By Doniel Akst
A ballplayer from a minority not normally associated with big-time sports bursts onto the scene, tearing up the league with his spirited play.
He’s an instant sensation with the fans — but especially those of his own tribe, overcome with pride at their champion’s success and eager to embrace his quintessentially American game as a sign of their belonging at last.
I’m speaking, of course, about Hank Greenberg, who drove in a mind-boggling 183 runs in 1937 and was baseball’s first Jewish superstar at a time — the ’30s and ’40s — when his co-religionists sorely needed some good news.
But I could just as easily be speaking of fluid young Jeremy Lin, who fell onto the Knicks as their new starting point guard last week the way sweet rain falls on soil parched by drought. Lin is the first American-born player of Chinese descent in the NBA.
A few hot games do not a Hall of Fame career make; New York’s newest hero could easily flame out or tear up a knee. Yet there are some important ways in which Lin is very much in Greenberg’s league — an American league much grander than the one the Hebrew Hammer terrorized with his bat.
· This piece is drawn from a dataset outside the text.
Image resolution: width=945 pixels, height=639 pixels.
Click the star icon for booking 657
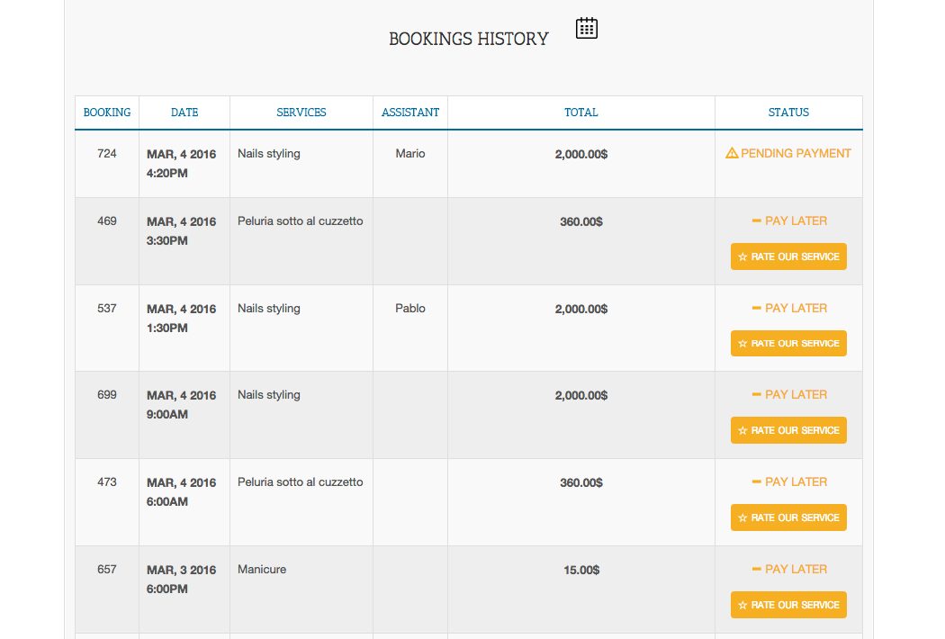point(743,606)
Like Greenberg, Lin is an outsider who excels at a most American game. Like Greenberg, Lin is a member of an ethnic group historically victimized by discrimination, and better known for its intellectual achievements than its athletic prowess. Both men also have New York in common. Greenberg left it for Detroit. Lin, thank God, has come to us.
Both men have inspired ethnic followings. Like Greenberg’s Jewish fans, Lin’s Chinese supporters are no doubt aware that brains will carry you very far in this country, but America will never love its scientists and intellectuals the way it loves its sluggers and point guards. Lin could win a Nobel Prize and his family would be proud. But what most people will want to know is, how many championshp rings does he have?
The genius of America is that it makes you want to belong, and for better or worse sports are a great way in. We’ve seen this again and again, particularly in baseball. Tony Lazzeri and Joe DiMaggio were tremendous sources of pride to Italian-Americans. For male Jewish baby boomers, Sandy Koufax the Jewish fireballer not only mowed down opposing batters, but refused to pitch the opening game of the 1965 World Series because it fell on Yom Kippur.
Perhaps the best example of professional sports as an engine of inclusion is that of the great Jackie Robinson, who broke baseball’s color line for the Brooklyn Dodgers in 1947, when he was Rookie of the Year and African-Americans still had to cope with Jim Crow.
Pro sports are quite diverse these days. But there are some new reasons for the outpouring of adulation Lin and his play have generated. At a time of high anxiety about the nation’s schools, when college sports scandals come and go as regularly (and distressingly) as Republicanpresidential front-runners, Jeremy Lin comes to us from Harvard.
Lin’s obscurity up until now is also in his favor. The Knicks traded a brace of popular players forCarmelo Anthony, but the team’s play this year has been dismal. Now it looks like they’ve found their messiah not in some highly paid superstar, but in a classic underdog who, at 6′ 3″ tall in a league ofgiants, is shorter than I am yet leaps tall forwards in a single bound, gets his teammates involved — and has the Knicks winning.
Thinking about him, like recalling Koufax, makes me happy. I’m happier still for his parents, who must be delirious. The only question now is, how do you say kvell in Mandarin?